Most of the parking spots were full. There was no shade. I got out and plucked my shirt from my chest, wondered how much sweat I’d bled out since the trial reliving those moments in the courtroom, the pot shots back and forth between lawyers, the sneering and snarling faces in the crowd. Don’t look down. It seems guilty. Don’t look people in the eye. It seems defiant. I’d tried to keep my eyes on the windows, the white sky above the city, and then I’d find my hands wandering, fingers pulling at each other, a tangle of aching knuckles.

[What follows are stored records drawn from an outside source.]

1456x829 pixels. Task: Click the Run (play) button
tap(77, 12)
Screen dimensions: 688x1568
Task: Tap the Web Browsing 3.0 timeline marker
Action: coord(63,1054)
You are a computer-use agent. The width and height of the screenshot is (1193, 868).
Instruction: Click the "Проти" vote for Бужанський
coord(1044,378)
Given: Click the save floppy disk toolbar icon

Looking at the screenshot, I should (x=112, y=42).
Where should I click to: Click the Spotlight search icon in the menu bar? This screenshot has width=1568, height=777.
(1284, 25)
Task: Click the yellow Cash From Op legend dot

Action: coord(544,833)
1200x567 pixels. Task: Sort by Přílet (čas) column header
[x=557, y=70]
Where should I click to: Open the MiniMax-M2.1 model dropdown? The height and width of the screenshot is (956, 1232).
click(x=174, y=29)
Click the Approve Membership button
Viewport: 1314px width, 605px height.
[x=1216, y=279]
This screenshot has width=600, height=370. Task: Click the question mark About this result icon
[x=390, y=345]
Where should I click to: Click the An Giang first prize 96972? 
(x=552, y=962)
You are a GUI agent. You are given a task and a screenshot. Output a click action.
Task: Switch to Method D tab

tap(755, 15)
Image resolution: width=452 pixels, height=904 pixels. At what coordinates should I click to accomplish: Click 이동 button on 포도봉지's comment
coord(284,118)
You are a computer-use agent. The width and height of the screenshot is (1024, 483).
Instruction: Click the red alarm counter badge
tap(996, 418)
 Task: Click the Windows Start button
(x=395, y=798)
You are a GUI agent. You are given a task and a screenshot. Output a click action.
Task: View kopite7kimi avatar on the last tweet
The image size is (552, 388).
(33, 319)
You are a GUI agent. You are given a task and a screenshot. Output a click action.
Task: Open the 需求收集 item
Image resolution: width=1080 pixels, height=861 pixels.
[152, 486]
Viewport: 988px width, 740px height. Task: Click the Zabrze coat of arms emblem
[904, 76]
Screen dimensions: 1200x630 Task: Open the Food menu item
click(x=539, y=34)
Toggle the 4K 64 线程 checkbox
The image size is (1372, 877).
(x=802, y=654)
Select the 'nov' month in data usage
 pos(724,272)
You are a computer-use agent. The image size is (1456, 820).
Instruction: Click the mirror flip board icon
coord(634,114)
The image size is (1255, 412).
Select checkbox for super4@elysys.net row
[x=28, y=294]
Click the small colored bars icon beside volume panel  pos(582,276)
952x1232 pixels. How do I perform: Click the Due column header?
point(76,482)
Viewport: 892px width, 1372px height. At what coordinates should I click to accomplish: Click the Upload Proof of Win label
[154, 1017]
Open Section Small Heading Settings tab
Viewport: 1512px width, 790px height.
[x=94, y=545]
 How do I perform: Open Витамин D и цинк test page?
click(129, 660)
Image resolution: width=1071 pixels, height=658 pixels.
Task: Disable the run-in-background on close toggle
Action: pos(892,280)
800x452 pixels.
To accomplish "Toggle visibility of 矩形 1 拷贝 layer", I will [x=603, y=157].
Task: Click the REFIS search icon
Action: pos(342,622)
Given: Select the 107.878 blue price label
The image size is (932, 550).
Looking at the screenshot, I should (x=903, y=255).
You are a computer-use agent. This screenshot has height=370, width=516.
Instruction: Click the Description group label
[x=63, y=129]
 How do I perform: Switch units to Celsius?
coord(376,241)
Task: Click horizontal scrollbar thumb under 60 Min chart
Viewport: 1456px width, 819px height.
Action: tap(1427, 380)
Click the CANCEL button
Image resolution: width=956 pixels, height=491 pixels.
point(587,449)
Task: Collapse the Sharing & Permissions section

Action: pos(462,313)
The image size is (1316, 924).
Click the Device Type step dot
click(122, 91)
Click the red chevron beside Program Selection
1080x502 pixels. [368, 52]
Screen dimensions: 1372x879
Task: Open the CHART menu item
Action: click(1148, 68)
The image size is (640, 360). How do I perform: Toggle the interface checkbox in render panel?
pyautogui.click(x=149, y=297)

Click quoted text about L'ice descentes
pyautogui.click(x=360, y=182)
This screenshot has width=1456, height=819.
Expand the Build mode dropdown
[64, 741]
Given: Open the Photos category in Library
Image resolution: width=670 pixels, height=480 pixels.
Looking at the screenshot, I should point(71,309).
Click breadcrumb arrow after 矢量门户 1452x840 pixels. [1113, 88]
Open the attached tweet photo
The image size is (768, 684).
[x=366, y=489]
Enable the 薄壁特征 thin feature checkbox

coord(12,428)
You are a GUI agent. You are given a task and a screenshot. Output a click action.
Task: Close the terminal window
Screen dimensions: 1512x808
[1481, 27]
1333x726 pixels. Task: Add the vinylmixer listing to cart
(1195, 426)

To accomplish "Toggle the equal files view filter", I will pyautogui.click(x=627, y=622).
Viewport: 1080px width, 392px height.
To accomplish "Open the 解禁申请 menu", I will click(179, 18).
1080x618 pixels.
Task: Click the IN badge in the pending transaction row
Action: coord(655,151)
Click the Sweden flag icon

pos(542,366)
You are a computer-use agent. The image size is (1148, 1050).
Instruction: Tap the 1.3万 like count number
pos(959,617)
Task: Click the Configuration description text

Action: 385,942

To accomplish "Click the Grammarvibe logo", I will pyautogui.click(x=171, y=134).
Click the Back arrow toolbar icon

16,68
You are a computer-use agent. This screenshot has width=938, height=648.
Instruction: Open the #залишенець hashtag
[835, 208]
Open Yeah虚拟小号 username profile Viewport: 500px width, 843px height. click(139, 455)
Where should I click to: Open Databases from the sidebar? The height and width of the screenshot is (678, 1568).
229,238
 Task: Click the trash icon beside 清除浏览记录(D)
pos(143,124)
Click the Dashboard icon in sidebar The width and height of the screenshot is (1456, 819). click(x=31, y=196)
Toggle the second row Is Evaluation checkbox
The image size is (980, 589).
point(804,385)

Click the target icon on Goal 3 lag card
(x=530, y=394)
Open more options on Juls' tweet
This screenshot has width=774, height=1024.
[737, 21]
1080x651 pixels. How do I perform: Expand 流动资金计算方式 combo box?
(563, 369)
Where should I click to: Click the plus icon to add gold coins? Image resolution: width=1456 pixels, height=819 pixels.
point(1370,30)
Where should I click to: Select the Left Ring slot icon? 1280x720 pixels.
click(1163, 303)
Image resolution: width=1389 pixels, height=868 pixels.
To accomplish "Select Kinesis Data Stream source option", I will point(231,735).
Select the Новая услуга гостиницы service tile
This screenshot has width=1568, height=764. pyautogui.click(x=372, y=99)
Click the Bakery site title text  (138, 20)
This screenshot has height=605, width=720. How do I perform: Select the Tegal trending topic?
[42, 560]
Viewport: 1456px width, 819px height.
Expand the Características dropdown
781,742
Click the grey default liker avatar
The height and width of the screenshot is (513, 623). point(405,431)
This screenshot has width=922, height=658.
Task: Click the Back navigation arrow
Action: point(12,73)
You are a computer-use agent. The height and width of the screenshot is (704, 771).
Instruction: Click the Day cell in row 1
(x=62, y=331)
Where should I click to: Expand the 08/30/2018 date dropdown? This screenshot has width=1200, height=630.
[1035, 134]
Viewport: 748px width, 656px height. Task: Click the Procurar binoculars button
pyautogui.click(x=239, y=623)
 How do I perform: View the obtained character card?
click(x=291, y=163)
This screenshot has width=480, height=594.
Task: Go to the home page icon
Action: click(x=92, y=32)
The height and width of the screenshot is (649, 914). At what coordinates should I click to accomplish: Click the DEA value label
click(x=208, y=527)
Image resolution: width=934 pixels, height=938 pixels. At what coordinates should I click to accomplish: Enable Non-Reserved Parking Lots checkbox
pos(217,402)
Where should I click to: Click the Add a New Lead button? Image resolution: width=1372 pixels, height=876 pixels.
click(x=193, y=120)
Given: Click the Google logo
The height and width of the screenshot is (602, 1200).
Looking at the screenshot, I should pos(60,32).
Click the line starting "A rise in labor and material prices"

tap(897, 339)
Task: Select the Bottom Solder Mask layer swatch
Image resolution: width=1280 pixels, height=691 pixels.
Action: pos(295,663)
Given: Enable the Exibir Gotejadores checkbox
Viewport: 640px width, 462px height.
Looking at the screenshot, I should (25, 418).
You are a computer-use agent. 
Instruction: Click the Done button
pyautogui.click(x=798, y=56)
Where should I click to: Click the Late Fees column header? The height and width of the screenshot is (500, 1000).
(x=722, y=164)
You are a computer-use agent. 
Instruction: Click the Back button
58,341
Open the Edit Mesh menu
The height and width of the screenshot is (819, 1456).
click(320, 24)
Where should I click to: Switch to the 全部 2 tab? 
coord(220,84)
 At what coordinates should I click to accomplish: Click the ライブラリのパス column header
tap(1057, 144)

Don’t fidget. You’ll seem nervous.
It was early, so the hospital cafe inside the automatic doors was closed. People moved in the dark of the kitchen, clattering things, opening fridges. I’d hoped to drop in and out quickly and get back to Amanda in Crimson Lake by 10 am. I wasn’t expecting to get much from the morgue staff. If they still had what little trace evidence was recoverable from the croc that possibly took Jake Scully, it was unlikely they would offer me a perspective on their analysis. I had no badge to wave anymore, no ID tag, no uniform. But I needed to ask. I’d lain awake in the dim morning hours listening to the geese stirring on the porch through the open bedroom window and promised myself that if I was going to take this job with Amanda seriously, I was going to have to apply all my police processes to it. All the rigour and the structure I’d learned in the academy. It would be so easy to slip into Amanda’s ways, to bumble around haphazardly on instinct, turning up for work whenever I felt like it, rummaging through the clients’ belongings while they watched. Drinking on the job with Stella Scully had been a mistake. I wouldn’t do that again.